There is a moment in almost every Samuel Beckett play where you realize the joke is not actually funny, and then you laugh harder because of that. The characters wait. Nothing arrives. They wait some more. The audience squirms because somewhere deep down, below the popcorn and the parking validation, they recognize the scenery.
That recognition is what existential satire does. It does not comfort you. It does not hand you a resolution or a lesson wrapped in a bow. It just holds up a slightly warped mirror and says, yes, this is the thing, and is it not ridiculous that we are all still standing here pretending otherwise.
Beckett knew it. Voltaire knew it. Twain certainly knew it, sitting on a porch in Connecticut, watching civilization congratulate itself while doing spectacularly terrible things. Kierkegaard knew it and wrote about it with such thorny seriousness that the joke almost hid. Almost.
The question people keep asking, usually in the tone of someone who has just endured a very long faculty meeting, is whether any of this still applies. We have the internet now. We have comment sections. We have an almost industrial-scale production of outrage and irony running twenty-four hours a day. Surely satire has been replaced by the real thing.
But that is exactly backwards. The noise is not a substitute for existential satire. The noise is the reason it matters more.
When everything performs absurdity loudly and constantly, the actual absurdist tradition does something different. It slows down. It gets quieter. It finds the specific, small, human moment inside the chaos and turns it over carefully in its hands. It is not trying to win an argument or rack up engagement. It is trying to tell you something true in a way that disarms you before you can throw your defenses up.
Think about what Clark Kent is, at his core, before the cape and the mythology pile on. He is a kid from nowhere who is genuinely, measurably, provably better than everyone around him at almost everything, and that does not save him from loneliness, confusion, first heartbreak, or the grinding boredom of a Tuesday afternoon in a small town. Power does not solve the interior problem. Never has. The Greeks spent thousands of years writing that same sentence in different costumes, and we are still surprised every time a famous person turns out to be quietly miserable.

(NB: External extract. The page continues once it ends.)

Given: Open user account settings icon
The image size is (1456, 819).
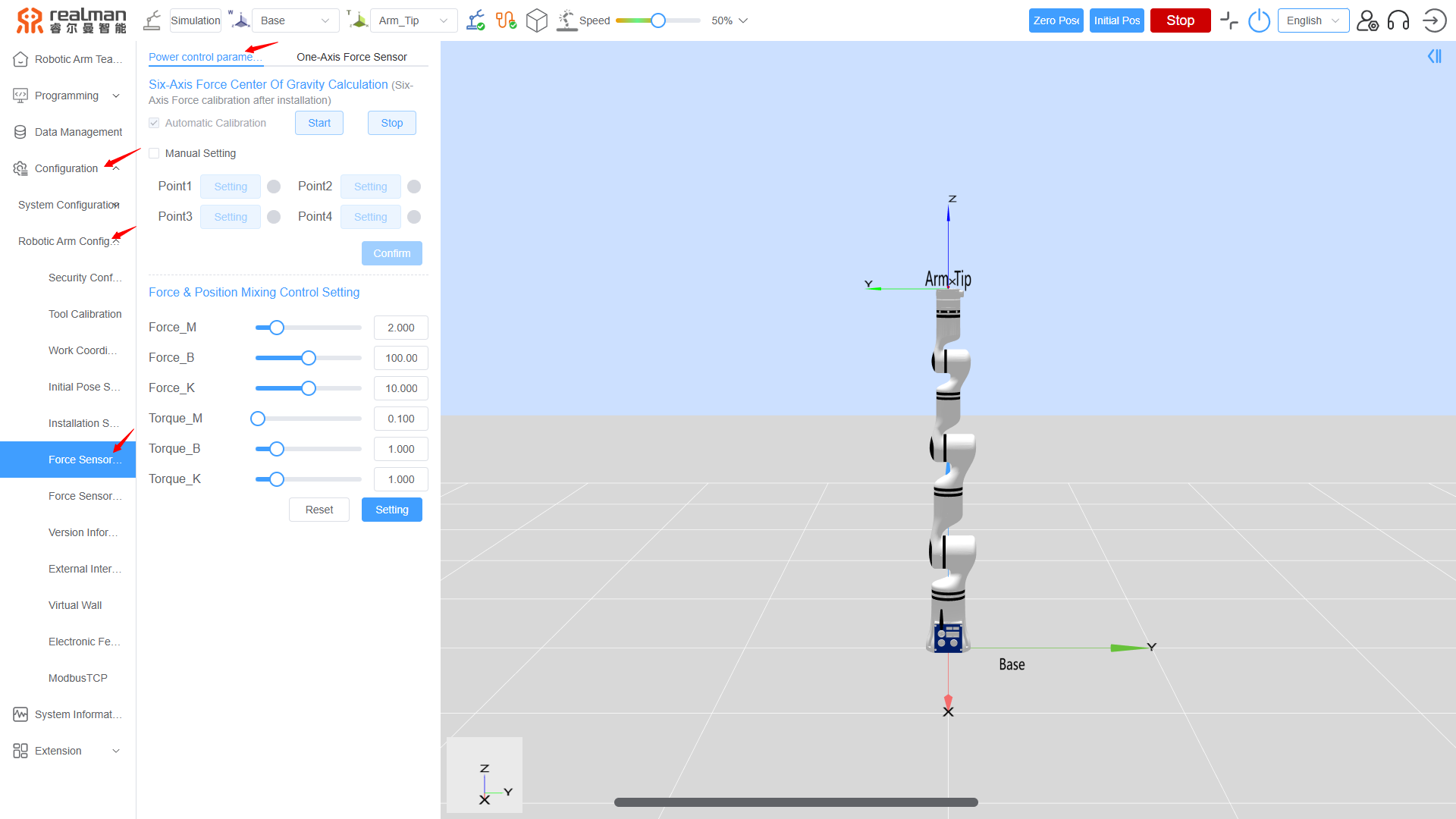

Existential satire is the literary form that takes that surprise seriously instead of mocking it or monetizing it. It sits with the contradiction. Why would someone capable of anything feel so lost? Because capability is not the variable. Because the human condition has a way of remaining stubbornly itself regardless of what you can bench press or how many followers you have accumulated.

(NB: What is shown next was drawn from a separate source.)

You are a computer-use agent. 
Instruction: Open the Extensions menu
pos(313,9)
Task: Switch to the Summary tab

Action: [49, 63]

That is not a depressing observation. Or rather, it is, and also it is freeing. If Superman cannot think his way out of grief or charm his way past alienation, then maybe the rest of us are not failing by feeling those things. Maybe the goal was never resolution. Maybe the goal was just to keep moving through the labyrinth with enough humor left to notice how genuinely strange the walls are.
Satire at its best does not arrive with a prescription. It arrives with a shrug and a very precise description of the problem, delivered in a voice that makes you feel less alone for having noticed it too.
Beckett did not solve waiting. Twain did not solve human cruelty. Voltaire did not redesign the world after Candide finished his terrible journey. What they did was name things accurately and survive the naming with their wit intact.
That still matters. Honestly, right now, in this specific climate of performed certainty and algorithmic emotion, it might matter more than it has in decades. The world is not short on answers. It is very short on people willing to sit quietly with the right questions and find them, against all odds, a little bit funny.
That is the tradition. It is older than superhero movies and newer than this morning’s news cycle. And it is not going anywhere, because the thing it describes is not going anywhere either.